═════ EXERCISE INPUT ═════

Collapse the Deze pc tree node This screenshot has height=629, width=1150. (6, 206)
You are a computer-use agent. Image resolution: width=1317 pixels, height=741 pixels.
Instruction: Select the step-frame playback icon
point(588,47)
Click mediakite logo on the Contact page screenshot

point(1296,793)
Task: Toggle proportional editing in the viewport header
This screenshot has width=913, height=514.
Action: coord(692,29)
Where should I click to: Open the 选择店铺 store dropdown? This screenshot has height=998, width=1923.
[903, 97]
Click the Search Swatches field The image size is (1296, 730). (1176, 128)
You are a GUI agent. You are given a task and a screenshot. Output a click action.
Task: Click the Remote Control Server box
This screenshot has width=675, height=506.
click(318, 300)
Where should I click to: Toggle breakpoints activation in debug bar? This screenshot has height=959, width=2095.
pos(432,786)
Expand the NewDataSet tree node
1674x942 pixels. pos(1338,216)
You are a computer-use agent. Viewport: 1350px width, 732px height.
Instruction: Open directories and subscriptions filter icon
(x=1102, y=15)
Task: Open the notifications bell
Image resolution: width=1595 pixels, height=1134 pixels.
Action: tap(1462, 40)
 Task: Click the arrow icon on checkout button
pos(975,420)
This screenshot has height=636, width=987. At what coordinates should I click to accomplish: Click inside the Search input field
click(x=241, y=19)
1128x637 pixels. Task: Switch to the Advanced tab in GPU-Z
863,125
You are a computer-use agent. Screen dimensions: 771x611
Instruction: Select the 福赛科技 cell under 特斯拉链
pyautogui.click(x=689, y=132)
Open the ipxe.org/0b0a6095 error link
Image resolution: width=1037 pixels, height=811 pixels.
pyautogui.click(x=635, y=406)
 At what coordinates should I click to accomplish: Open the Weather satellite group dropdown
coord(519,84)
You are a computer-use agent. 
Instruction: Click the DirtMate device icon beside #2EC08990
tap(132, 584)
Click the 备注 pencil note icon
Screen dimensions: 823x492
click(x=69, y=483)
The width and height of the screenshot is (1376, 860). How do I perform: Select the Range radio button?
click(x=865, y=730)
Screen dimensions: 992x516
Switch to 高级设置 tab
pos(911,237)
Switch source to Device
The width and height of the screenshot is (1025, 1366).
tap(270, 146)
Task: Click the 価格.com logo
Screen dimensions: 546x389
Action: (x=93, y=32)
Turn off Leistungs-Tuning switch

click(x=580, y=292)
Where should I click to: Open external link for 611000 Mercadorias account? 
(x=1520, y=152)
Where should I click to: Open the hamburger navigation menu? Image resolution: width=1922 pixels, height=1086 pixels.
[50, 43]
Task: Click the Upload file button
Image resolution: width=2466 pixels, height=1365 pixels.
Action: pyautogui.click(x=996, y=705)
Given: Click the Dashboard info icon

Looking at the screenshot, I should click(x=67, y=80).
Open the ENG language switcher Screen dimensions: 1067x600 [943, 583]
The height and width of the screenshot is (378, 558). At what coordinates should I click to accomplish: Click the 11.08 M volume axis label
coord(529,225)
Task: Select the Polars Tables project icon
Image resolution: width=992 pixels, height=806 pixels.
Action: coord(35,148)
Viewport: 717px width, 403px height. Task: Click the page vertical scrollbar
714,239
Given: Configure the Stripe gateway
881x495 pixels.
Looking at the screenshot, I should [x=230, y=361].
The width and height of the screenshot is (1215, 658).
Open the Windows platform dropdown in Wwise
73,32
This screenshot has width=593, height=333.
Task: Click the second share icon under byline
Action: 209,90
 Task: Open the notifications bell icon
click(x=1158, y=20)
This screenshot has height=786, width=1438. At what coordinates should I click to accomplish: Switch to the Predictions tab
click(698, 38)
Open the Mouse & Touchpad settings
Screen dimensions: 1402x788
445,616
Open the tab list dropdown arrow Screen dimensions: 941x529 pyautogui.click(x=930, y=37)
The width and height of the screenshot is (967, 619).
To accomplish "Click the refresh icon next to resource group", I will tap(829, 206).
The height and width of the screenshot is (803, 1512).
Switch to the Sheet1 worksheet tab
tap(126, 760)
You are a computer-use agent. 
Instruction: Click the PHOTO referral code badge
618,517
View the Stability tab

═════

### WHAT IS EXPECTED
Among the entries, how many lines contain the word "agent"? Give the number alone.

### ANSWER TO THIS EXERCISE
6